* _Task item_
The answer must consist of every line from the entries that holds the word "badge".

* _Dataset excerpts_
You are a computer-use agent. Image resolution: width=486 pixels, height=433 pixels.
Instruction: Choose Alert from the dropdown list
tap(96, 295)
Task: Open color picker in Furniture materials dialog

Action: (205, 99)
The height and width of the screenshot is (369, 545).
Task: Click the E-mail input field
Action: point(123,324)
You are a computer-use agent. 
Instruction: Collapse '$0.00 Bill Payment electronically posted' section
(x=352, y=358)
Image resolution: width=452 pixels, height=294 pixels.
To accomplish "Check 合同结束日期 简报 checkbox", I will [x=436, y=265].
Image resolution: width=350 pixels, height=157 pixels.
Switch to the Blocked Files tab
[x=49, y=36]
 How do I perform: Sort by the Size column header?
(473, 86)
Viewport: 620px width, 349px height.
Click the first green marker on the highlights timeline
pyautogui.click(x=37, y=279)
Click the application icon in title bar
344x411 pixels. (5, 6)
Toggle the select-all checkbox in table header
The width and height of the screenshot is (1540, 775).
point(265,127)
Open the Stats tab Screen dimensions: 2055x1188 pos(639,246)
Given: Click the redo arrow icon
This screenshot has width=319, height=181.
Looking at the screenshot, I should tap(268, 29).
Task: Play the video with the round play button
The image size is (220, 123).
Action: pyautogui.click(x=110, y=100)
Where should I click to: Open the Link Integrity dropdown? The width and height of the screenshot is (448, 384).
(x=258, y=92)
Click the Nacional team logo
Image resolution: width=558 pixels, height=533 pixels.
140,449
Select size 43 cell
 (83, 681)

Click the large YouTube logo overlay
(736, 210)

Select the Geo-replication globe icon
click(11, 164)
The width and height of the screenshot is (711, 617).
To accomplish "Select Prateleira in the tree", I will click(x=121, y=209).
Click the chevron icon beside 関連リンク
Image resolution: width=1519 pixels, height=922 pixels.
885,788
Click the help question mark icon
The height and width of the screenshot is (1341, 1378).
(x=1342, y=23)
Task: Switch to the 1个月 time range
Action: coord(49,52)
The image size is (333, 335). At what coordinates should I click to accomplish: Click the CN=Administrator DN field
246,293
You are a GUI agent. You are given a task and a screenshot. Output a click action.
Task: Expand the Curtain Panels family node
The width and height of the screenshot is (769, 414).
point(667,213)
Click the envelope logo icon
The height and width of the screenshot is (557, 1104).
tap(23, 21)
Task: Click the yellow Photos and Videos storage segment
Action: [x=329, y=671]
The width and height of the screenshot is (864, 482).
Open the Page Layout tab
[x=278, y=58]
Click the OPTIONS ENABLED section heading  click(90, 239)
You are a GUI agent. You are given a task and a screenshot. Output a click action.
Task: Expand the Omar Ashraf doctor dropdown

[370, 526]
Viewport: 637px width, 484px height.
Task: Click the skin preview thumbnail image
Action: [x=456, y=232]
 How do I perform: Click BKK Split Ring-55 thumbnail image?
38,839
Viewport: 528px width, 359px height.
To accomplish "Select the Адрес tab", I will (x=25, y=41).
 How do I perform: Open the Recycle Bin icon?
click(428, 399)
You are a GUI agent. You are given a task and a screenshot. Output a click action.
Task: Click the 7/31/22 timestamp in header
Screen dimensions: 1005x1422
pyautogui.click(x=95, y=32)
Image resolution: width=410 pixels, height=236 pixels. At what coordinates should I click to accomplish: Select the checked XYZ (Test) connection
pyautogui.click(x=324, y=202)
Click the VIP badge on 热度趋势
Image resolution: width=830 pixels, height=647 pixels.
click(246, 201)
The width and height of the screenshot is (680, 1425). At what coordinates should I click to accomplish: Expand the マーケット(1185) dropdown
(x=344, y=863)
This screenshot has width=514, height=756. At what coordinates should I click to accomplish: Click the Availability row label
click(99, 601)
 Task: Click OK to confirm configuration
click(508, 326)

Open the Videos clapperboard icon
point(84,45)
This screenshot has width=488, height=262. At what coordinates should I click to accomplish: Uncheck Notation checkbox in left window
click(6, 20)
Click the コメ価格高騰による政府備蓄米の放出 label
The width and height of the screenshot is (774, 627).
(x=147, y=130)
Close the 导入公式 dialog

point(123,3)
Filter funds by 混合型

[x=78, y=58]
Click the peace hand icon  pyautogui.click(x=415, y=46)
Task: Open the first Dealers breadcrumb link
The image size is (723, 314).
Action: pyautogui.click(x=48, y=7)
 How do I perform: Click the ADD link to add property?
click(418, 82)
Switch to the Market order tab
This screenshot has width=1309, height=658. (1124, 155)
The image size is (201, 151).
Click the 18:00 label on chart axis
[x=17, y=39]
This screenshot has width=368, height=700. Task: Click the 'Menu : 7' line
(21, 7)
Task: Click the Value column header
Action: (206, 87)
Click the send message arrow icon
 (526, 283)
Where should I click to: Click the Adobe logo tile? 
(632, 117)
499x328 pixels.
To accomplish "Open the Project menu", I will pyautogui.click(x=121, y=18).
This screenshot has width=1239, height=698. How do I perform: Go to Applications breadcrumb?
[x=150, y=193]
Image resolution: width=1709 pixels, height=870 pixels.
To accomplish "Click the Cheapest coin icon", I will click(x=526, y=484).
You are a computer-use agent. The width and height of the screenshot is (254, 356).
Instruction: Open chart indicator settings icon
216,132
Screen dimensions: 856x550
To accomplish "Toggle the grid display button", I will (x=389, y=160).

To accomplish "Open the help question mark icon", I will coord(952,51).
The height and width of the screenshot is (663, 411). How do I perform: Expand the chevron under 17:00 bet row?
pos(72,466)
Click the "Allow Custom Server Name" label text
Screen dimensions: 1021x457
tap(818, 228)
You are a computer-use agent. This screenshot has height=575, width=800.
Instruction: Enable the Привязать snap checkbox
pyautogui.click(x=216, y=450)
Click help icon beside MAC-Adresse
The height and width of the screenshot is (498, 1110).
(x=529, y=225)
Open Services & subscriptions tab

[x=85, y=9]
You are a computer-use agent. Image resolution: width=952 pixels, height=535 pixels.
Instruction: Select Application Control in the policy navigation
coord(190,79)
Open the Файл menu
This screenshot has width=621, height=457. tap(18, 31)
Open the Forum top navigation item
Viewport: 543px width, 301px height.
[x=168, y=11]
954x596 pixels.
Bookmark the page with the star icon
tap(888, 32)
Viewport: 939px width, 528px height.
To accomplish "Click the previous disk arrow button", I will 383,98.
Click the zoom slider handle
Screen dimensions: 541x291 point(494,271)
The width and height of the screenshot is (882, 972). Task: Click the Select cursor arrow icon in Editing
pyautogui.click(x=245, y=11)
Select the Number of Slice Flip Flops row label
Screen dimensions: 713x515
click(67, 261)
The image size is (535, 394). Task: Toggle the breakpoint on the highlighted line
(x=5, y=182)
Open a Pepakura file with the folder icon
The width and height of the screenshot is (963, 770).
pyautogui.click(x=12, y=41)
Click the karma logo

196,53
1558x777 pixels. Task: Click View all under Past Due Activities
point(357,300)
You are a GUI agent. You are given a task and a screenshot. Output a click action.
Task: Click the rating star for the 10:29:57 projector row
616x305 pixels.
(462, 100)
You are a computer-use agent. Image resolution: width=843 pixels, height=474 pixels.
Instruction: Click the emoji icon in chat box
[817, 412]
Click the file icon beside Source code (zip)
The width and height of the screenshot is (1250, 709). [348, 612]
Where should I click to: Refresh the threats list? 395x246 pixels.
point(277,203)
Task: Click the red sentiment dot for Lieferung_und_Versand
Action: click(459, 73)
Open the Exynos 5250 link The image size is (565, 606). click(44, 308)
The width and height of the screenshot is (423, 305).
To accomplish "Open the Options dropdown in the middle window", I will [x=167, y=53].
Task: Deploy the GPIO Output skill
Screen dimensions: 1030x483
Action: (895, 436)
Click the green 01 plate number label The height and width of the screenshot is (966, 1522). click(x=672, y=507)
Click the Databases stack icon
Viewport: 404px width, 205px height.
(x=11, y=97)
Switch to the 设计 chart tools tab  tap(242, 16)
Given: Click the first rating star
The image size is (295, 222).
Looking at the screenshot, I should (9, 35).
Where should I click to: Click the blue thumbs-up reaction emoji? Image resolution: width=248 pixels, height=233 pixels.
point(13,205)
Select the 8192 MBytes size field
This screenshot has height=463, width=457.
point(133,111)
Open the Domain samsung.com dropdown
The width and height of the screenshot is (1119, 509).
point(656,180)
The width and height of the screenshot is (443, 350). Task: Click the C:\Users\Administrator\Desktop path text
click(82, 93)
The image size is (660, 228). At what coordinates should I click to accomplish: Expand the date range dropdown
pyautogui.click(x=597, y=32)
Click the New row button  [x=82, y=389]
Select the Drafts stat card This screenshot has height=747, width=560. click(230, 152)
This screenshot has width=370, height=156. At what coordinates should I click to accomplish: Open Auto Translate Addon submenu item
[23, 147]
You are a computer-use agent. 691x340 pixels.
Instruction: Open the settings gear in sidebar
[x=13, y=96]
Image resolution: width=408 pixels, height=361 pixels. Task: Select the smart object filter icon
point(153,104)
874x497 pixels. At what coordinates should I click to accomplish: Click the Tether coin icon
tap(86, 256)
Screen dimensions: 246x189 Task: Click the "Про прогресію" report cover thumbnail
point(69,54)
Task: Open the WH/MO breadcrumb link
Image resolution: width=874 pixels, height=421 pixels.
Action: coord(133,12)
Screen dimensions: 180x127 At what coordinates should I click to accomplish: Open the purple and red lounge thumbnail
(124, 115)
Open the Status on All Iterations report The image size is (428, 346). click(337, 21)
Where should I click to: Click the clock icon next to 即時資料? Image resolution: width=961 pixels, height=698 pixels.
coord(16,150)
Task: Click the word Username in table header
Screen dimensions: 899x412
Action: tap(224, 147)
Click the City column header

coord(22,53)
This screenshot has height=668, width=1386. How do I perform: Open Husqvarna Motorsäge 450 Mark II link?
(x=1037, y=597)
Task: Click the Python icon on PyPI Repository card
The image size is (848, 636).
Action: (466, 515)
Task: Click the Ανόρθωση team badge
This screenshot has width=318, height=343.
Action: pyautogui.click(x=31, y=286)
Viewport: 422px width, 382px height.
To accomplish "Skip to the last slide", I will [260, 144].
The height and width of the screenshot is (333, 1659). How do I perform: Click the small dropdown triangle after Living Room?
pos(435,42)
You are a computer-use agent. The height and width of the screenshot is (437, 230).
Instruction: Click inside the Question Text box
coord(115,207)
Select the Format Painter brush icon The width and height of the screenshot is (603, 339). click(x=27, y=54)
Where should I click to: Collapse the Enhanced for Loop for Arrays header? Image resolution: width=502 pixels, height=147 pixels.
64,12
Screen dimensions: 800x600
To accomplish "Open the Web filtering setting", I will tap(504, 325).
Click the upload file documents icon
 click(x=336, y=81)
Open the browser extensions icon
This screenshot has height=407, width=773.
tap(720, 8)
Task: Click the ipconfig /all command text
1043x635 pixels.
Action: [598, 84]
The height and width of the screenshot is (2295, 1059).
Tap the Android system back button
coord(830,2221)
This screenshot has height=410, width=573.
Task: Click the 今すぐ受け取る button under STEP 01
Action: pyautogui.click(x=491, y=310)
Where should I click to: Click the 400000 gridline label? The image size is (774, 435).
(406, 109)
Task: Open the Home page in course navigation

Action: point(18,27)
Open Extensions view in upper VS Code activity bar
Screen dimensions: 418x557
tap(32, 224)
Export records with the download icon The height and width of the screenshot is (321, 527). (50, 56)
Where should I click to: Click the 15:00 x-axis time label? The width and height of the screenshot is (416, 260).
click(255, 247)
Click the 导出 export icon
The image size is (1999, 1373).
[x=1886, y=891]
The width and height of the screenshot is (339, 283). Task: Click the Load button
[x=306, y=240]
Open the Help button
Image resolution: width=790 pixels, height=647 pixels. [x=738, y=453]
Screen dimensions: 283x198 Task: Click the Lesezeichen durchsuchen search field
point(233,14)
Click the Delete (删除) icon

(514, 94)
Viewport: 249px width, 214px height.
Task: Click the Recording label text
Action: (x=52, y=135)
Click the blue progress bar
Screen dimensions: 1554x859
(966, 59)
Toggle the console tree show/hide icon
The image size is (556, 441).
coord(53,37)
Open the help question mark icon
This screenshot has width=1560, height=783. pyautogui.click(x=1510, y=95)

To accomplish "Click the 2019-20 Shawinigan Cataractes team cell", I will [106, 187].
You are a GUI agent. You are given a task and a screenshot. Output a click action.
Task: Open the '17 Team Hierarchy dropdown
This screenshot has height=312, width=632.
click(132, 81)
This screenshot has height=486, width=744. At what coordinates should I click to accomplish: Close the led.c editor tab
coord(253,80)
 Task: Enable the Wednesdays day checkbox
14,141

* _Output of the task_
Click the VIP badge on 热度趋势
Task: Click the Ανόρθωση team badge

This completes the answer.